BEGIN Task input

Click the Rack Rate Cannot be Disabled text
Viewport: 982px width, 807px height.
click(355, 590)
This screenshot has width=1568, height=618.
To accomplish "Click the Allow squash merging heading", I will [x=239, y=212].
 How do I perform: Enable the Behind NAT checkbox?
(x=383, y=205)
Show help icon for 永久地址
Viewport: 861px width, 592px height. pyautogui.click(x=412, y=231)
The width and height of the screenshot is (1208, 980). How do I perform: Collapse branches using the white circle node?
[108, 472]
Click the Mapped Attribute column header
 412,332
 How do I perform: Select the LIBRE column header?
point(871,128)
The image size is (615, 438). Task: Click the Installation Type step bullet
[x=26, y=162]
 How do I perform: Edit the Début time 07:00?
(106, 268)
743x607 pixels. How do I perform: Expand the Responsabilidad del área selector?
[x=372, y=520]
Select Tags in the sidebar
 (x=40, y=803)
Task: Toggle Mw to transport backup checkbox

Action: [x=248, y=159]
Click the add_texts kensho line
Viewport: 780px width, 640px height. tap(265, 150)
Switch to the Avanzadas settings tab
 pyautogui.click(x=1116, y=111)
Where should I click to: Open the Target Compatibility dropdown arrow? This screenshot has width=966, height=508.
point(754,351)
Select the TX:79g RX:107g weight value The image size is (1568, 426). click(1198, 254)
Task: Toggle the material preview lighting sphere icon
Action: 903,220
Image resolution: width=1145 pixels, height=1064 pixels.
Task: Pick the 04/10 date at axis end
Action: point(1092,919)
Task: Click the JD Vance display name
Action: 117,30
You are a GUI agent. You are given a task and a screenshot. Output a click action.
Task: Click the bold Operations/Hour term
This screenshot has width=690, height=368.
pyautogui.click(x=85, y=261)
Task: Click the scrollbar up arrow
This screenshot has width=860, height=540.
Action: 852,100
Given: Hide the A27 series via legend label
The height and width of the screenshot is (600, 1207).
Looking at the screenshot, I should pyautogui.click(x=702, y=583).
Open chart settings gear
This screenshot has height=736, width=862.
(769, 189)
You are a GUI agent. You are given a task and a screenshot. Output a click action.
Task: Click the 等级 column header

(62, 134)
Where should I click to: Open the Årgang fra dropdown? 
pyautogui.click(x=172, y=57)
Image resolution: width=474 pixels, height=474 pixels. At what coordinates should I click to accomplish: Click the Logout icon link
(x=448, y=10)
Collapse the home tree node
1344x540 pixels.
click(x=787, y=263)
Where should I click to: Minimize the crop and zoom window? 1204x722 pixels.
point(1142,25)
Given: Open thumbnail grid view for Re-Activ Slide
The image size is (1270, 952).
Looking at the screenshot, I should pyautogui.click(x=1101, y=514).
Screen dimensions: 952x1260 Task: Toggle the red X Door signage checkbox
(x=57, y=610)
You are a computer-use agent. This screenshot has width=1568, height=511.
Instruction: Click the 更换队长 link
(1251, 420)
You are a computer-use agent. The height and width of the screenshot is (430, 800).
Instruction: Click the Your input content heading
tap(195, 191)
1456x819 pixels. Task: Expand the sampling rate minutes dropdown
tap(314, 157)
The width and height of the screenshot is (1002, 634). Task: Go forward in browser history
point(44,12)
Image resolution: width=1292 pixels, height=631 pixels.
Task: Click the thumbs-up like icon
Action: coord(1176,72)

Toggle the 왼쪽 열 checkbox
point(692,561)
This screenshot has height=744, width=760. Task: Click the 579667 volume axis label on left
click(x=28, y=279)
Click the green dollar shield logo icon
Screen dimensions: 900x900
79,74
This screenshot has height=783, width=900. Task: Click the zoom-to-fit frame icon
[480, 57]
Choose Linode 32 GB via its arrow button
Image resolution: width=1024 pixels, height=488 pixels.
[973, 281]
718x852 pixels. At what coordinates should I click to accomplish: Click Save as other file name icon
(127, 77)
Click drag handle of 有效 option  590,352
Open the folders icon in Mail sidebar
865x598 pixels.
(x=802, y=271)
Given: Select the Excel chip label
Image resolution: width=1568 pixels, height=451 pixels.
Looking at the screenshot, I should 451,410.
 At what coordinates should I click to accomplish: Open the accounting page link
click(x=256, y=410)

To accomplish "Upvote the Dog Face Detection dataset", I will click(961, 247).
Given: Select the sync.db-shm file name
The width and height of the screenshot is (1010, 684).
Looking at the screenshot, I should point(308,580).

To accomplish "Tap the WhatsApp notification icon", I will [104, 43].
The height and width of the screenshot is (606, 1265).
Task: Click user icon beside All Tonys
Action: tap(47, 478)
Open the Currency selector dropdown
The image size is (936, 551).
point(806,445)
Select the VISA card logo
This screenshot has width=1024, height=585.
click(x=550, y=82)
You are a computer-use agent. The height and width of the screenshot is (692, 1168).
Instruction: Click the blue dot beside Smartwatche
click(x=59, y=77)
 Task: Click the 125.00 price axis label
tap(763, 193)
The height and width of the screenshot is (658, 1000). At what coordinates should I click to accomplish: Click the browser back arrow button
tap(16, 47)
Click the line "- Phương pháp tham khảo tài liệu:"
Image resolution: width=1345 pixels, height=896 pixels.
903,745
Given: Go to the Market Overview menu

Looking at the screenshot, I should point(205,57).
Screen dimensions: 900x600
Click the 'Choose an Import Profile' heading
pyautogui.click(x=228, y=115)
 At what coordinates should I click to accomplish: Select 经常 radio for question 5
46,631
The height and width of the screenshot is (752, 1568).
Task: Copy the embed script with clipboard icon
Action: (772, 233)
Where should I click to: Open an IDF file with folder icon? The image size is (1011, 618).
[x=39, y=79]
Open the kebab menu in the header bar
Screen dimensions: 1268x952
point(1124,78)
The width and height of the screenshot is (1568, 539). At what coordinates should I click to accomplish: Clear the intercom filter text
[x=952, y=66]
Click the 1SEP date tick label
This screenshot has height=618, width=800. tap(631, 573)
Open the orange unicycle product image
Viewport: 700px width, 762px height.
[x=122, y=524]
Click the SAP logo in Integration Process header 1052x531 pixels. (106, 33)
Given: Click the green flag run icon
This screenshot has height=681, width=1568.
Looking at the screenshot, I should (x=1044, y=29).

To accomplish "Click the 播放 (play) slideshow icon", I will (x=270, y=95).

END Task input

▶ _What you need to do_:
Give back the material above exactly as it was given.

▶ _Response area_:
Click the Rack Rate Cannot be Disabled text
Viewport: 982px width, 807px height.
click(355, 590)
This screenshot has width=1568, height=618.
To accomplish "Click the Allow squash merging heading", I will [x=239, y=212].
 How do I perform: Enable the Behind NAT checkbox?
(x=383, y=205)
Show help icon for 永久地址
Viewport: 861px width, 592px height. pyautogui.click(x=412, y=231)
The width and height of the screenshot is (1208, 980). How do I perform: Collapse branches using the white circle node?
[108, 472]
Click the Mapped Attribute column header
 412,332
 How do I perform: Select the LIBRE column header?
point(871,128)
The image size is (615, 438). Task: Click the Installation Type step bullet
[x=26, y=162]
 How do I perform: Edit the Début time 07:00?
(106, 268)
743x607 pixels. How do I perform: Expand the Responsabilidad del área selector?
[x=372, y=520]
Select Tags in the sidebar
 (x=40, y=803)
Task: Toggle Mw to transport backup checkbox

Action: [x=248, y=159]
Click the add_texts kensho line
Viewport: 780px width, 640px height. tap(265, 150)
Switch to the Avanzadas settings tab
 pyautogui.click(x=1116, y=111)
Where should I click to: Open the Target Compatibility dropdown arrow? This screenshot has width=966, height=508.
point(754,351)
Select the TX:79g RX:107g weight value The image size is (1568, 426). click(1198, 254)
Task: Toggle the material preview lighting sphere icon
Action: 903,220
Image resolution: width=1145 pixels, height=1064 pixels.
Task: Pick the 04/10 date at axis end
Action: point(1092,919)
Task: Click the JD Vance display name
Action: 117,30
You are a GUI agent. You are given a task and a screenshot. Output a click action.
Task: Click the bold Operations/Hour term
This screenshot has width=690, height=368.
pyautogui.click(x=85, y=261)
Task: Click the scrollbar up arrow
This screenshot has width=860, height=540.
Action: 852,100
Given: Hide the A27 series via legend label
The height and width of the screenshot is (600, 1207).
Looking at the screenshot, I should pyautogui.click(x=702, y=583).
Open chart settings gear
This screenshot has height=736, width=862.
(769, 189)
You are a GUI agent. You are given a task and a screenshot. Output a click action.
Task: Click the 等级 column header

(62, 134)
Where should I click to: Open the Årgang fra dropdown? 
pyautogui.click(x=172, y=57)
Image resolution: width=474 pixels, height=474 pixels. At what coordinates should I click to accomplish: Click the Logout icon link
(x=448, y=10)
Collapse the home tree node
1344x540 pixels.
click(x=787, y=263)
Where should I click to: Minimize the crop and zoom window? 1204x722 pixels.
point(1142,25)
Given: Open thumbnail grid view for Re-Activ Slide
The image size is (1270, 952).
Looking at the screenshot, I should pyautogui.click(x=1101, y=514).
Screen dimensions: 952x1260 Task: Toggle the red X Door signage checkbox
(x=57, y=610)
You are a computer-use agent. This screenshot has width=1568, height=511.
Instruction: Click the 更换队长 link
(1251, 420)
You are a computer-use agent. The height and width of the screenshot is (430, 800).
Instruction: Click the Your input content heading
tap(195, 191)
1456x819 pixels. Task: Expand the sampling rate minutes dropdown
tap(314, 157)
The width and height of the screenshot is (1002, 634). Task: Go forward in browser history
point(44,12)
Image resolution: width=1292 pixels, height=631 pixels.
Task: Click the thumbs-up like icon
Action: coord(1176,72)

Toggle the 왼쪽 열 checkbox
point(692,561)
This screenshot has height=744, width=760. Task: Click the 579667 volume axis label on left
click(x=28, y=279)
Click the green dollar shield logo icon
Screen dimensions: 900x900
79,74
This screenshot has height=783, width=900. Task: Click the zoom-to-fit frame icon
[480, 57]
Choose Linode 32 GB via its arrow button
Image resolution: width=1024 pixels, height=488 pixels.
[973, 281]
718x852 pixels. At what coordinates should I click to accomplish: Click Save as other file name icon
(127, 77)
Click drag handle of 有效 option  590,352
Open the folders icon in Mail sidebar
865x598 pixels.
(x=802, y=271)
Given: Select the Excel chip label
Image resolution: width=1568 pixels, height=451 pixels.
Looking at the screenshot, I should 451,410.
 At what coordinates should I click to accomplish: Open the accounting page link
click(x=256, y=410)

To accomplish "Upvote the Dog Face Detection dataset", I will click(961, 247).
Given: Select the sync.db-shm file name
The width and height of the screenshot is (1010, 684).
Looking at the screenshot, I should point(308,580).

To accomplish "Tap the WhatsApp notification icon", I will [104, 43].
The height and width of the screenshot is (606, 1265).
Task: Click user icon beside All Tonys
Action: tap(47, 478)
Open the Currency selector dropdown
The image size is (936, 551).
point(806,445)
Select the VISA card logo
This screenshot has width=1024, height=585.
click(x=550, y=82)
You are a computer-use agent. The height and width of the screenshot is (692, 1168).
Instruction: Click the blue dot beside Smartwatche
click(x=59, y=77)
 Task: Click the 125.00 price axis label
tap(763, 193)
The height and width of the screenshot is (658, 1000). At what coordinates should I click to accomplish: Click the browser back arrow button
tap(16, 47)
Click the line "- Phương pháp tham khảo tài liệu:"
Image resolution: width=1345 pixels, height=896 pixels.
903,745
Given: Go to the Market Overview menu

Looking at the screenshot, I should point(205,57).
Screen dimensions: 900x600
Click the 'Choose an Import Profile' heading
pyautogui.click(x=228, y=115)
 At what coordinates should I click to accomplish: Select 经常 radio for question 5
46,631
The height and width of the screenshot is (752, 1568).
Task: Copy the embed script with clipboard icon
Action: (772, 233)
Where should I click to: Open an IDF file with folder icon? The image size is (1011, 618).
[x=39, y=79]
Open the kebab menu in the header bar
Screen dimensions: 1268x952
point(1124,78)
The width and height of the screenshot is (1568, 539). At what coordinates should I click to accomplish: Clear the intercom filter text
[x=952, y=66]
Click the 1SEP date tick label
This screenshot has height=618, width=800. tap(631, 573)
Open the orange unicycle product image
Viewport: 700px width, 762px height.
[x=122, y=524]
Click the SAP logo in Integration Process header 1052x531 pixels. (106, 33)
Given: Click the green flag run icon
This screenshot has height=681, width=1568.
Looking at the screenshot, I should (x=1044, y=29).

To accomplish "Click the 播放 (play) slideshow icon", I will (x=270, y=95).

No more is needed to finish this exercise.